> **REQUESTS**:
[1] In the BFS 4.2 sync-up post, on which two sites does the linux-4.2.y-bfs branch appear?
[2] Reproduce the portion of the BFS 4.2 sync-up post between "bfs: Full cpumask" and "porting of bfs.", inclusive.
[3] Render this sentence from the BFS 4.2 sync-up post in French: "And there is an all-in-one patch file you can apply upon vanilla kernel tree easily."

───── PAGE

It's good to announce that my 4.2 bfs sync up work has been completed for -gc branch. Lots of sync up work in 4.2, considering the code diff between the -gc and -vrq, some of the sync-up code would be just done in -vrq branch.

Basically, there is no new code for -gc branch, just pick up

bfs: [Fix] Add additional checking in sched_submit_work()
from my latest post.

There are total three reports that there are issue caused in resched_closest_idle(). I am considering remove this function in -gc as there is a total replacement implement in -vrq branch, but I'm still waiting for the feedback to decide to remove both two calls or may be just one of them. So there will be an update once it's finalized. And as upstream asm code clean-up, some X86 cpumask api is no longer supported, but good news is we using more generic ones, this happens in 

bfs: Full cpumask based and LLC sensitive cpu selection, v3

At this point of time, some upstream patch, like BFQ is not yet updated, so the official -gc branch is not created yet, but there is a linux-4.2.y-bfs branch on bitbucket and github, which contains all bfs related commits in -gc branch for kernel 4.2. And there is an all-in-one patch file you can apply upon vanilla kernel tree easily.

Have fun with 4.2 and reports back if any related issue with this porting of bfs.

BR Alfred

Edit:
Missed one api changes for SMT, here is the update patch.

──────────
───── COLLECTED MATERIAL

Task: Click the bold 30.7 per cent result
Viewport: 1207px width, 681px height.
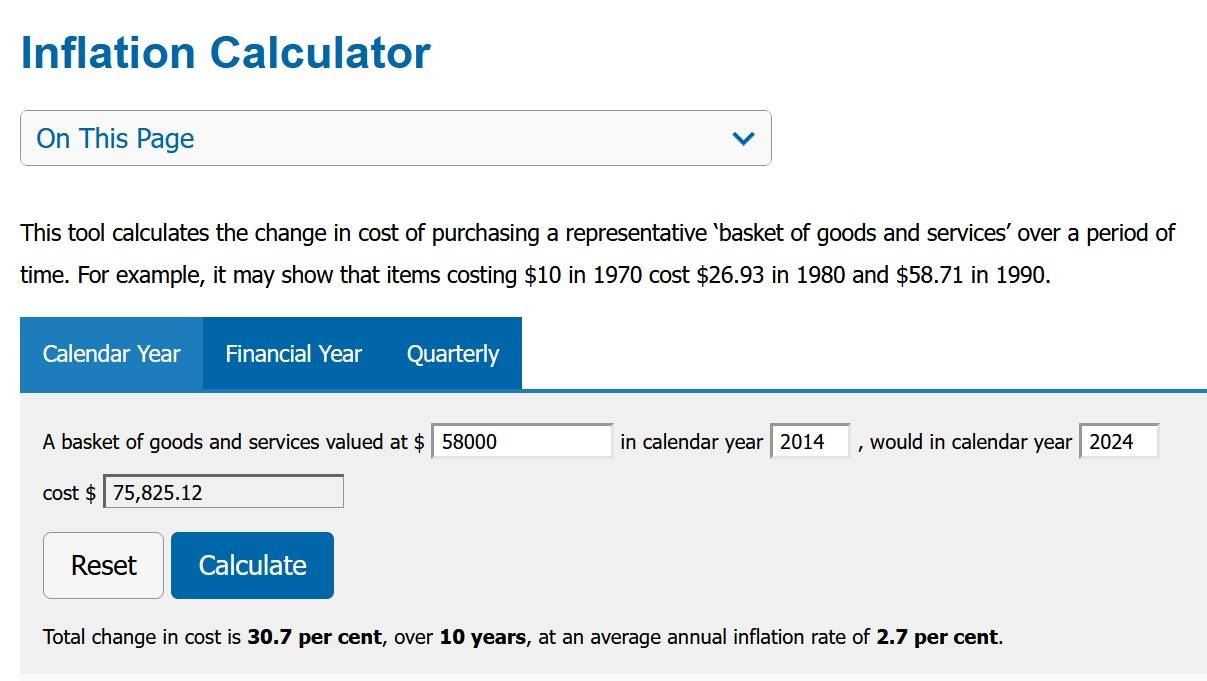Action: 314,637
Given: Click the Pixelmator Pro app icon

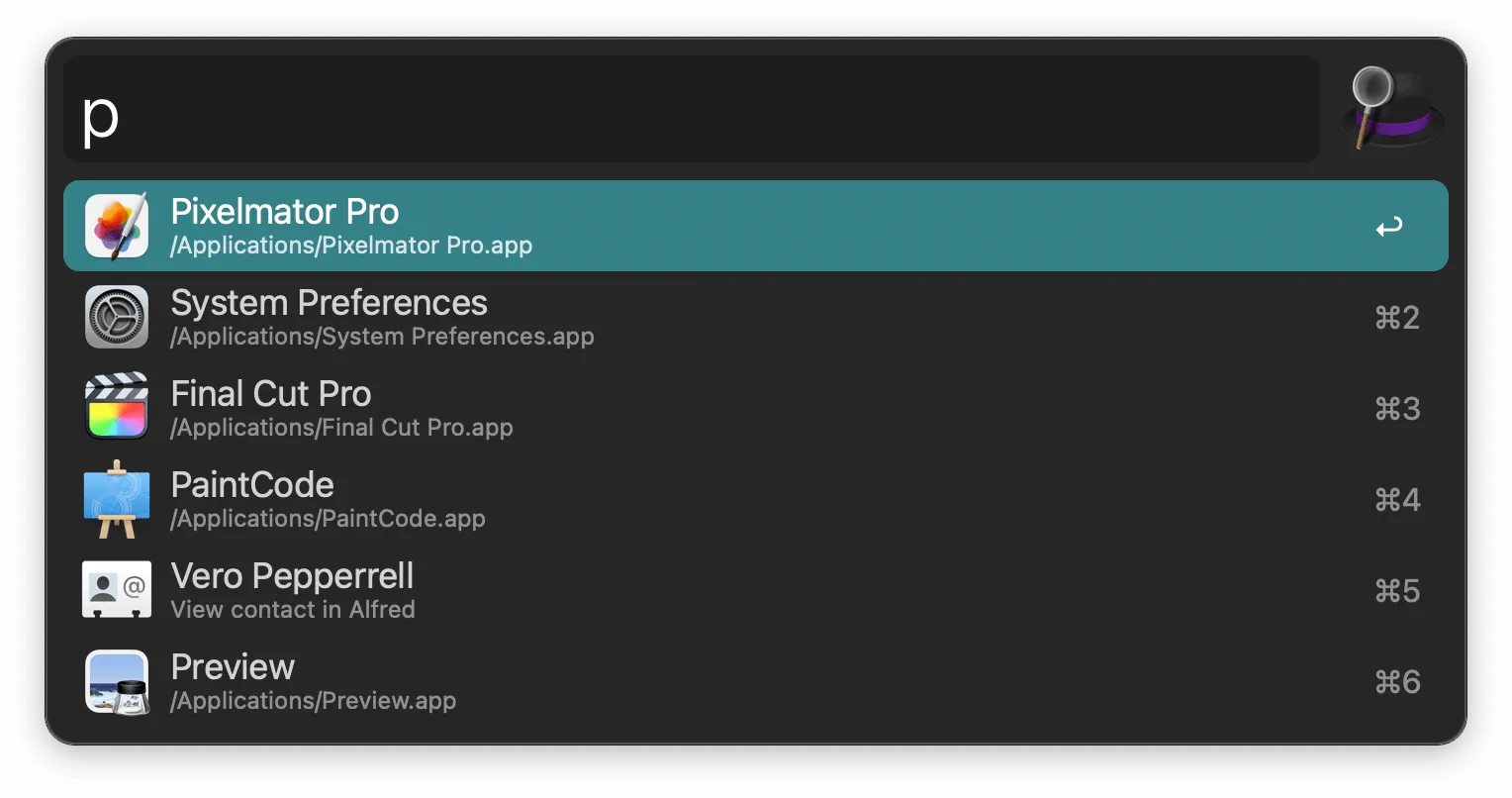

──────────

> **ANSWERS GIVEN**:
[1] Bitbucket and GitHub.

[2]
bfs: Full cpumask based and LLC sensitive cpu selection, v3

At this point of time, some upstream patch, like BFQ is not yet updated, so the official -gc branch is not created yet, but there is a linux-4.2.y-bfs branch on bitbucket and github, which contains all bfs related commits in -gc branch for kernel 4.2. And there is an all-in-one patch file you can apply upon vanilla kernel tree easily.

Have fun with 4.2 and reports back if any related issue with this porting of bfs.

[3] Et il y a un fichier de correctif tout-en-un que vous pouvez appliquer facilement sur l'arbre du noyau vanilla.